Foi um curso excelente que expande a criatividade e nos proporciona levar aos alunos atividades diferenciadas, contribuindo para a aprendizagem de forma lúdica e inovadora. (Professor 9)

A devolutiva sobre o processo formativo foi positiva na perspectiva da ressignificação do ensino de microbiologia. Através das estratégias adotadas para coletar dados, evidenciou-se que os encontros provocaram inquietações capazes de tirar os participantes da passividade, promovendo reflexões e reconstruções.

Considerações finais

O “Ateliê didático Reinventa docente: ensino de microbiologia” foi desenvolvido com a participação ativa dos professores participantes, considerando a realidade e suas demandas individuais. Ancorado em narrativas, permitiu elencar diversos fragmentos de falas que evidenciaram a presença de reflexões, aprendizados e descobertas.

Durante a realização das atividades que envolveram a microbiologia e saúde, a interação entre os participantes favoreceu a revelação de vivências, emoções e dificuldades. Desse modo, foi possível inferir que os professores não possuem uma visão puramente biomédica da microbiologia com ênfase em saúde, logo, não associam apenas com doenças e conseguem relacioná-la com diferentes aspectos, como saúde bucal, saúde sexual, higiene e a produção de alimentos e medicamentos. Entretanto, enfrentam desafios para abordar a temática, como o medo de serem reprimidos pelos responsáveis dos estudantes ao abordar IST.

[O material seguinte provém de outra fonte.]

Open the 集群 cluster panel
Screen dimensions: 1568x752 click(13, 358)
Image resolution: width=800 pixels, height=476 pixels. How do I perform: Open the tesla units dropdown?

Também foi possível refletir sobre as formas de contribuir com o ensino de microbiologia em termos de ressignificação, visto que a troca de conhecimentos e as discussões favoreceram uma (re)construção de saberes e foram capazes de evidenciar a necessidade de promover mudanças na prática pedagógica. Nesse sentido, constatou-se que os professores estão abertos a mudanças e dispostos a aprimorar a própria prática para contribuir com o aprendizado dos estudantes.

Nessa perspectiva, ressalta-se que o ateliê didático foi capaz de disponibilizar aportes teóricos e metodológicos, propiciando reflexões e o interesse em incorporar novas estratégias na prática pedagógica, para favorecer tanto o ensinar quanto o aprender. Por fim, evidencia-se a importância de investir em processos formativos no âmbito da formação continuada no que tange ao ensino de microbiologia com ênfase em saúde, por considerar que esse é um caminho capaz de contribuir com saberes para a constituição de novos sentidos e práticas educativas.

Agradecimentos

À Coordenação de Aperfeiçoamento de Pessoal de Nível Superior (CAPES) pelo apoio financeiro concedido.